PASSAGE EXTRAIT →
La répétition s’est conclue par un pot offert par Thierry pour la Noël. La prochaine est dans quinze jours. Je n’ai pas été très convaincant à la guitare...

 

 

22 décembre

 

Pour les fêtes, j’avais décidé que ce serait un cours récréatif. Nous avons fait une improvisation musicale des Aventures du père Noël sur terre, puis, après le départ de Doriane et de Zoé, un concours de rebondis de balles sur une raquette de ping-pong (quatre cent quatre-vingt-dix, j’ai gagné) avant une partie dans le corridor, lui avec la raquette, moi avec un livre de Jean-Pierre Raynaud (il a gagné). Marian m’a dit que dans leur maison, il y avait un sous-sol suffisamment grand pour accueillir une table de ping-pong. Nous nous sommes promis d’y jouer... Avant son départ, Doriane m’a dit qu’elle n’avait rien fait pour le 31 et ne pouvait me payer mes cours car ils n’avaient plus d’argent. Rien de tout cela ne m’a plu et j’espère qu’elle s’en est aperçue. Je lui ai tout de même précisé que son nom figurait déjà sur le programme. Bon. Mais le plus décevant, c’est le cadeau pour Marian, c’est-à-dire le CD : les dix exemplaires bruts se trouvaient toujours sur le piano à la place où Antek les avait posés la semaine dernière. Il m’avait parlé d’une photo qu’il ferait de nous deux, Marian et moi, pour la pochette du CD ; apparemment, c’est abandonné. Doriane a cherché en vain une photo de nous deux qu’elle pourrait utiliser pour ladite pochette*...

 

* jignore si elle en a trouvé une ; ce que je sais, cest que les dix exemplaires ont étaient achevés pour la Noël et que je n’en ai jamais vu la couleur (note du 22 octobre 2021)

INFORMATIONS FOURNIES →
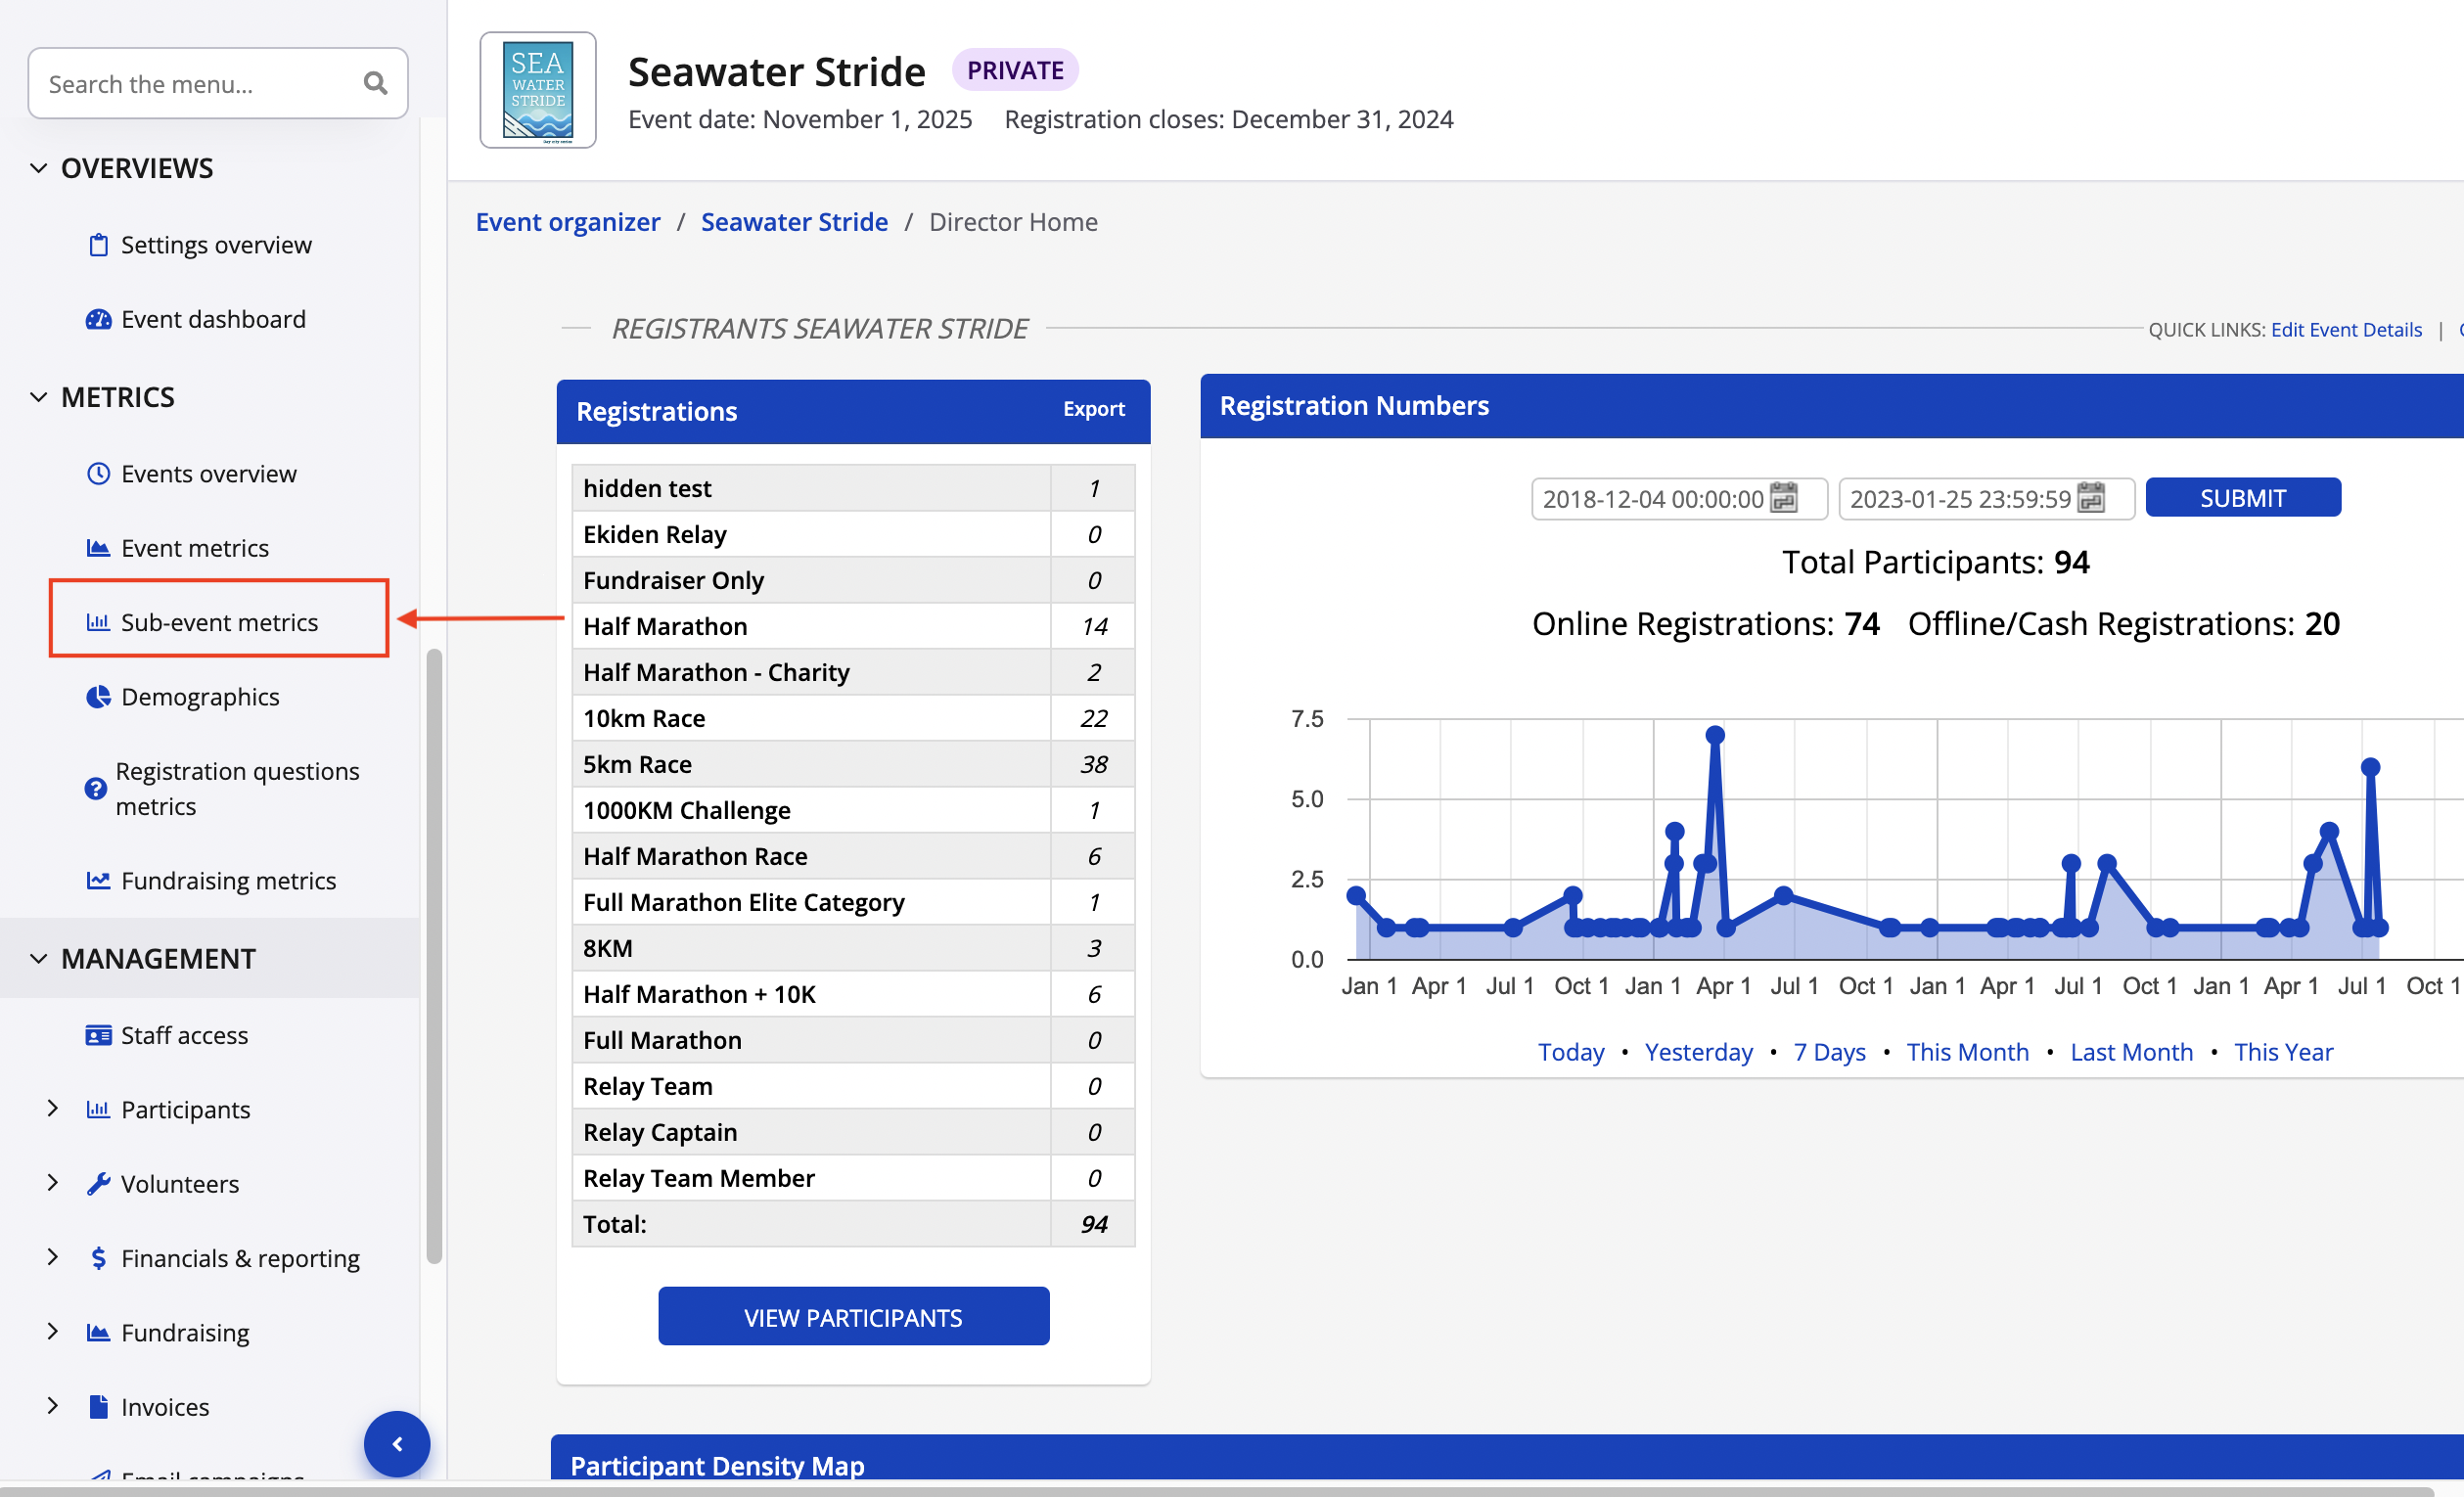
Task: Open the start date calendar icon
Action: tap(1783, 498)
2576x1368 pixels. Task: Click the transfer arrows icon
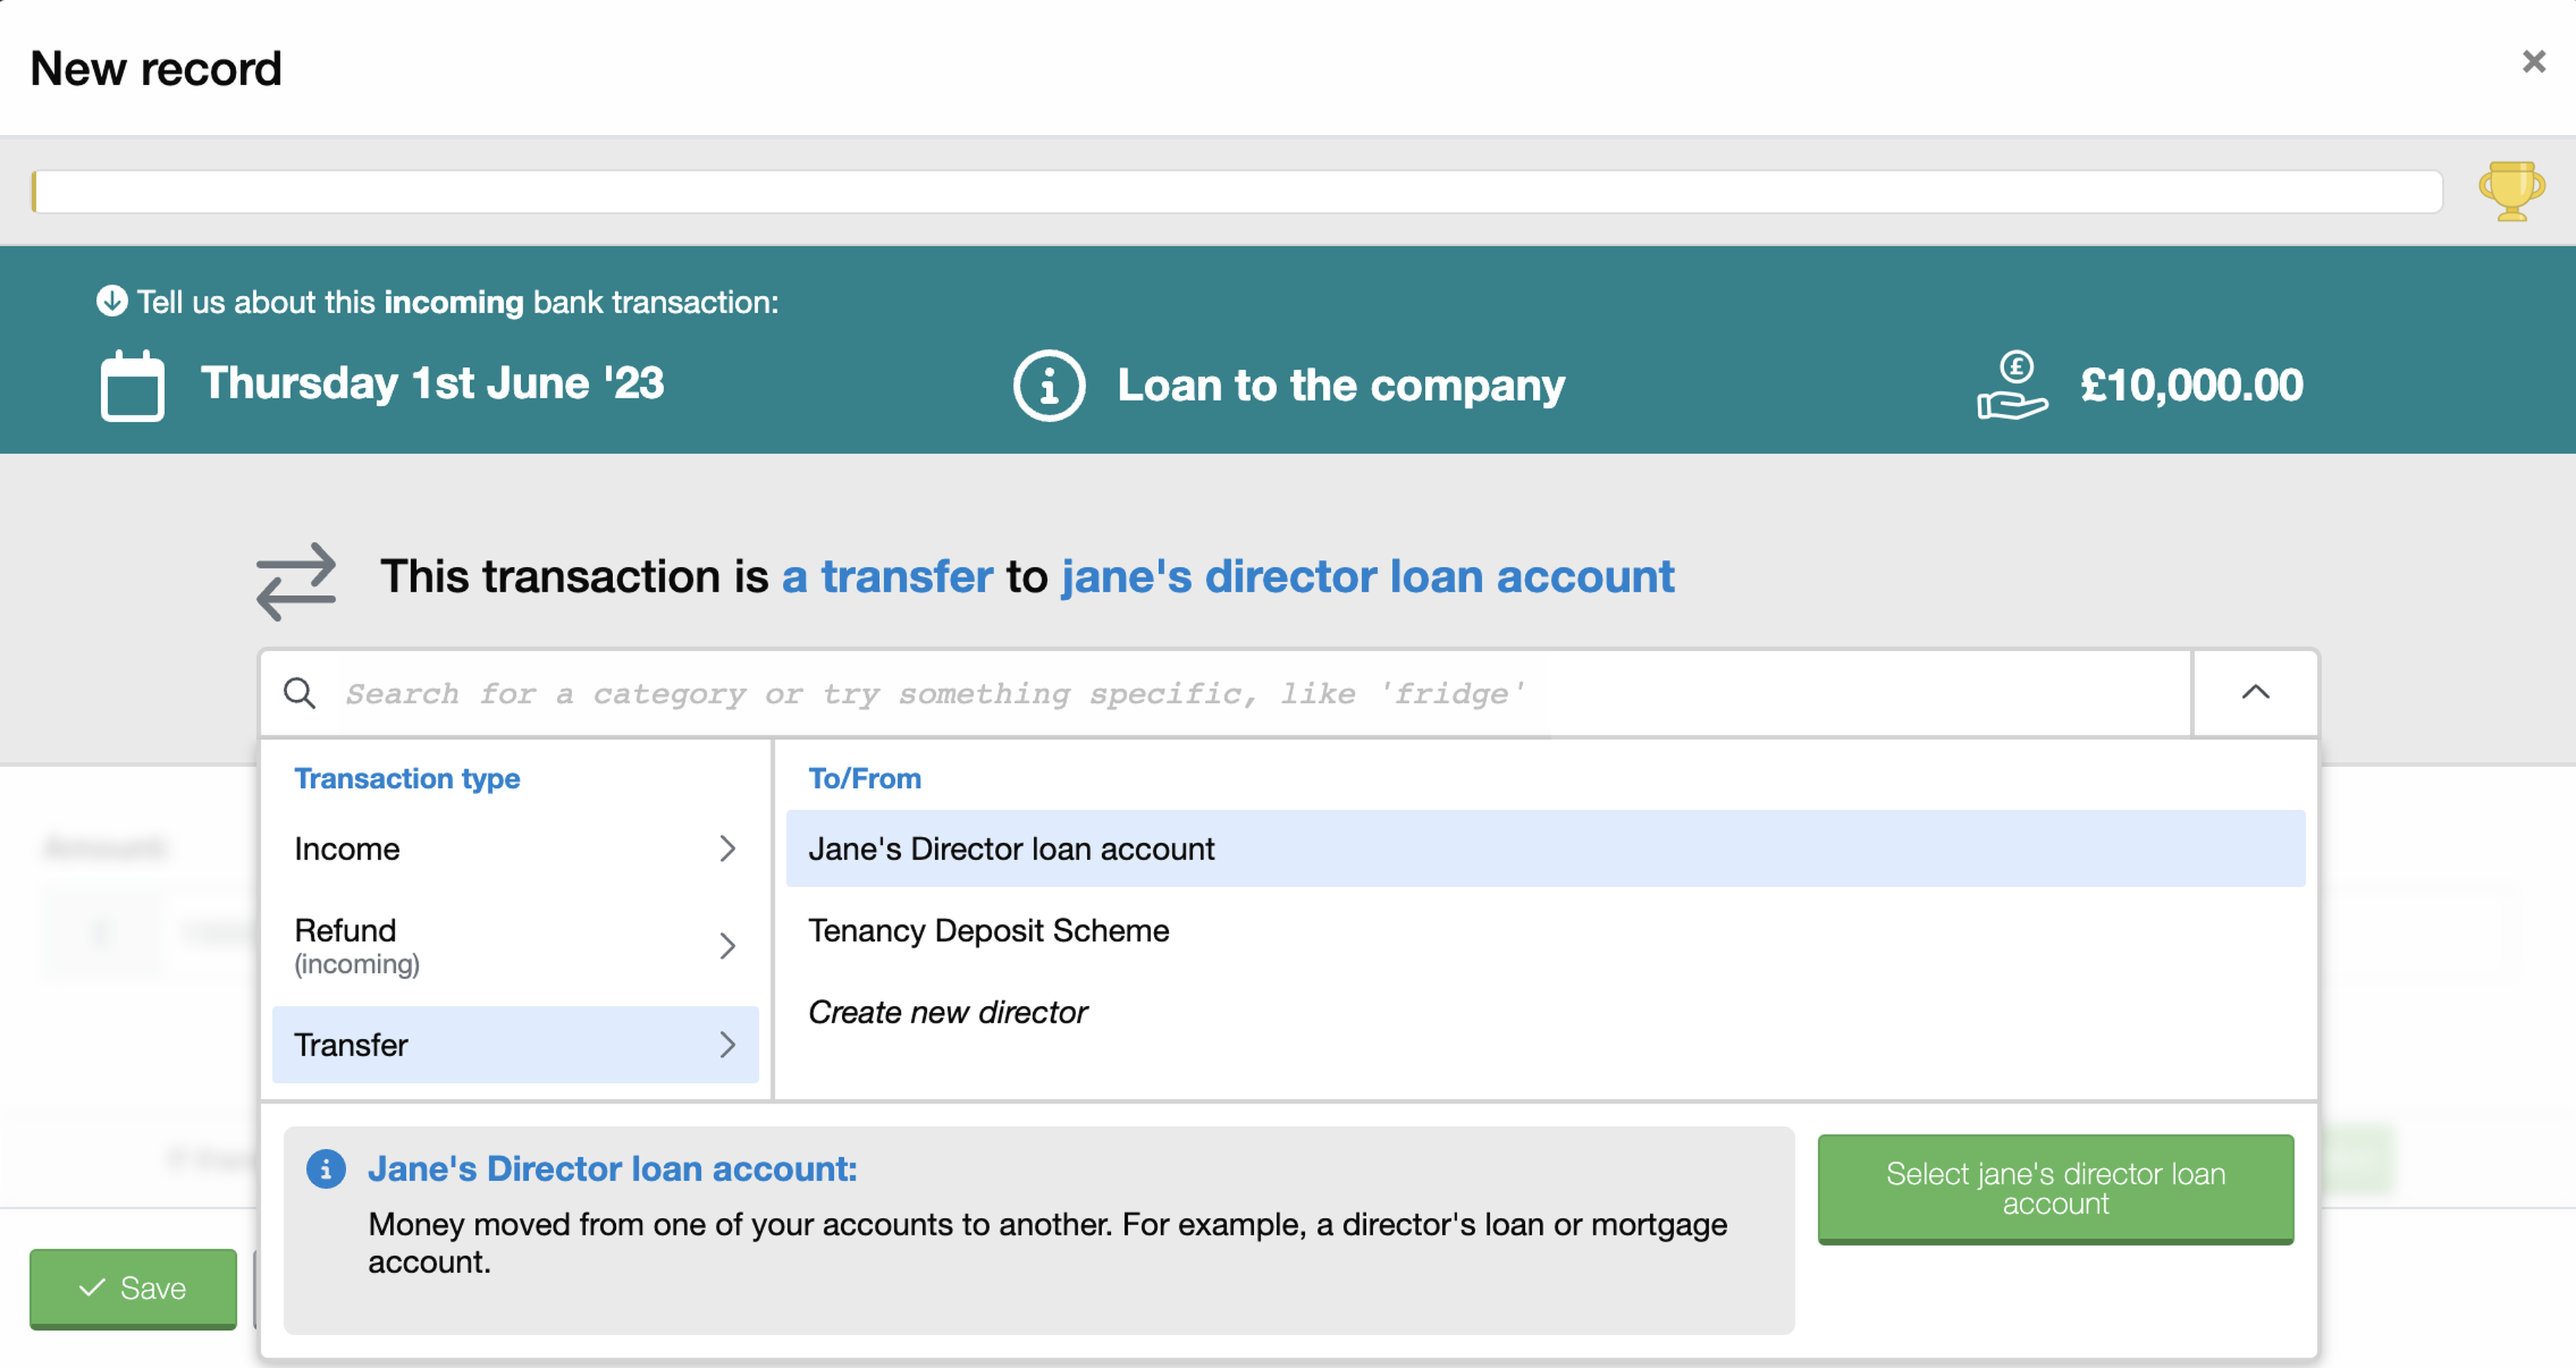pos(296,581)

CONSIGNE →
Résumez l'extrait en deux phrases.

RÉPONSE CI-DESSOUS →
Le 22 décembre, un cours récréatif organisé pour les fêtes a réuni une improvisation musicale sur les Aventures du père Noël sur terre, un concours de rebonds de balle sur une raquette de ping-pong et une partie dans le corridor. Ce cours a aussi apporté des déceptions : Doriane a annoncé ne pouvoir payer les cours faute d'argent, et les dix exemplaires du CD destiné à Marian se trouvaient toujours sur le piano, le projet de photo pour la pochette semblant abandonné.